List of tasks:
1. In the film listings, repeat the stretch from "Séraphine (France/Belgium, 2008)" through "Wednesday, July 22." word for word.
2. According to the film listings, which places do Burt and Verona go to on their trip in Away We Go? Give them in the order the text names them.
3. In the film listings, when is the sneak preview of Séraphine shown?

The Room (US, 2003) Among film hipsters on the West Coast, cult notoriety has been conferred upon writer-director-producer-star-mogul Tommy Wiseau's tragic psychodrama. Wiseau, who kinda seems (in more ways than one) like Fabio crossed with Ed Wood, plays the lead role (no surprise there) of Johnny, a nice-guy San Francisco banking exec whose idyllic life starts to fall apart a month before his planned nuptials. Fiancée Lisa secretly doesn't love him anymore (we are told this about four or five times) and is carrying on an affair with Mark, Johnny's "best friend" (we are told this about 400-500 times). With English-as-a-second-language dialogue, characters who awkwardly entrez and exeunt, laughable love interludes and from-hunger acting, the world may now be laughing at Mr. Wiseau, not with him. But grant The Room this much: It's not an amateur Tarantino/Lucas/Spielberg/Romero genre clone, like so many turkeys, but bravely blazes its own way, à la Wood's singular Glen or Glenda. Cleveland Institute of Art Cinematheque. At 9:10 p.m. Saturday, July 25. ** 1/2 (Charles Cassady Jr.)

Séraphine (France/Belgium, 2008) Slated to open later this summer at the Cedar Lee Theatre, Martin Provost's new film about the life of self-taught artist Séraphine Louis shows in this special sneak preview. Cleveland Museum of Art Lecture Hall. At 6:30 p.m. Wednesday, July 22.

Shall We Kiss? (France, 2007) This foreign film might be stereotypically French, but don't hold that against it. The story revolves around Gabriel (Michaël Cohen) and Émilie (Julie Gayet), who meet by chance one afternoon. After Gabriel gives Émilie a lift, he senses the two have connected and offers her a "kiss without consequences." She turns him down, maintaining that innocent exchanges don't exist and proceeds to tell him a story about her friend Judith (Virginie Ledoyen), who thought she'd kiss her pal Nicolas (director Emmanuel Mouret) and nothing would come of it. Told in a series of flashbacks, Judith's story is both romantic and tragic, causing Gabriel to rethink his offer, even though he's even more attracted to Émilie after he spends several hours listening to her story. Like a Woody Allen movie, Shall We Kiss? is well-acted and -directed, even if its European sensibilities aren't likely to connect with mainstream American viewers. Cleveland Institute of Art Cinematheque. At 7:05 p.m. Saturday, July 25. *** (Niesel)

In Theaters

Away We Go In the opening scene of Away We Go, Burt (John Krasinski) and Verona (Maya Rudolph) are in bed going at it. Burt has his head under the covers and is clearly, um, pleasuring Maya, while he tries to keep up a conversation at the same time. It's a funny if awkward scene that sets the tone for the whimsical film, a much lighter movie than director Sam Mendes' previous effort, Revolutionary Road. A road movie of sorts, Away We Go follows Burt and Verona as they traipse across the country, visiting friends and acquaintances to find a place where they can live and raise their child. They embark on their trip after Burt's parents (Jeff Daniels and Catherine O'Hara) inform him they're moving and won't be around once Verona, several months pregnant, gives birth. No longer tied down, Burt and Verona go first to Phoenix, where they meet one of Verona's former colleagues (Allison Janney). Then they're off to Tucson to visit Verona's sister (Carmen Ejogo). After stops in Wisconsin, Montreal and Miami, they decide their friends don't have any answers about where to live and how to raise children. Written by Dave Eggers and Vendela Vida, the movie avoids most of the usual romantic comedy clichés and offers a fresh approach to the genre. *** (Niesel)

Given information:
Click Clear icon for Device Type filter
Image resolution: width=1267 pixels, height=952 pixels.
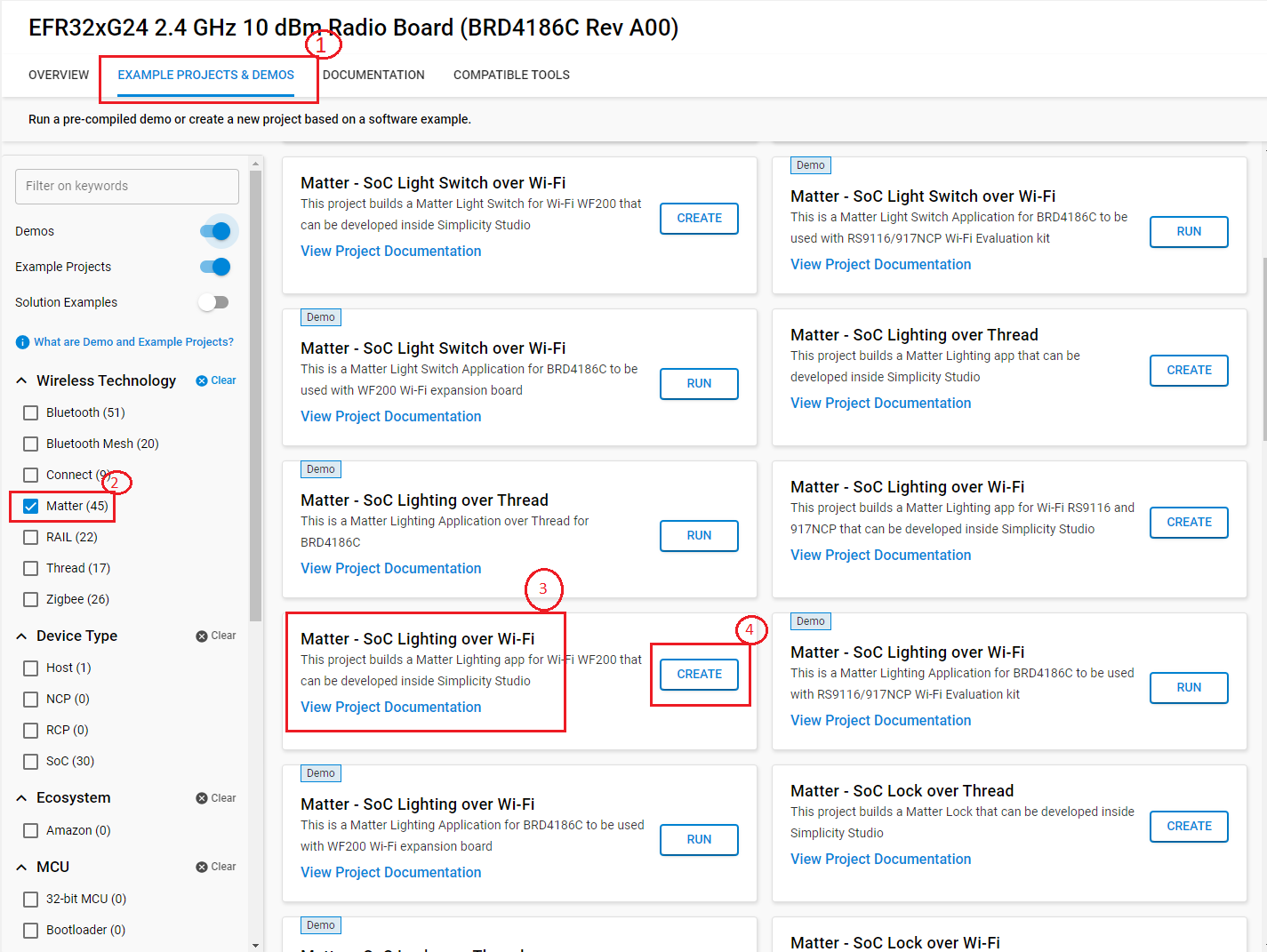202,636
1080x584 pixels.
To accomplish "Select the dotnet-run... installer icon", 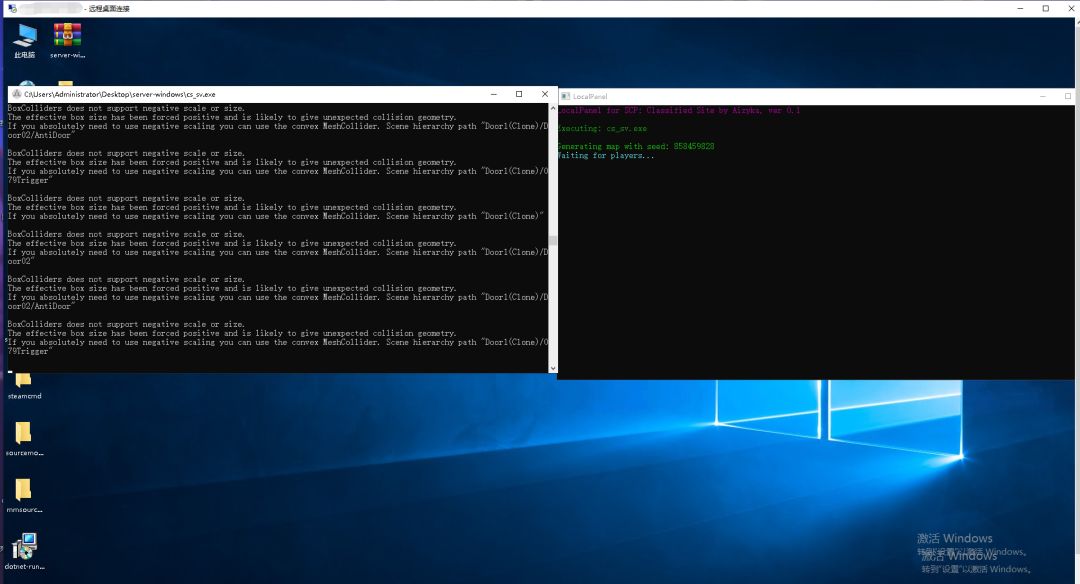I will coord(25,551).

Results of the tasks:
1.
Séraphine (France/Belgium, 2008) Slated to open later this summer at the Cedar Lee Theatre, Martin Provost's new film about the life of self-taught artist Séraphine Louis shows in this special sneak preview. Cleveland Museum of Art Lecture Hall. At 6:30 p.m. Wednesday, July 22.

2. Phoenix, Tucson, Wisconsin, Montreal, Miami

3. At 6:30 p.m. Wednesday, July 22.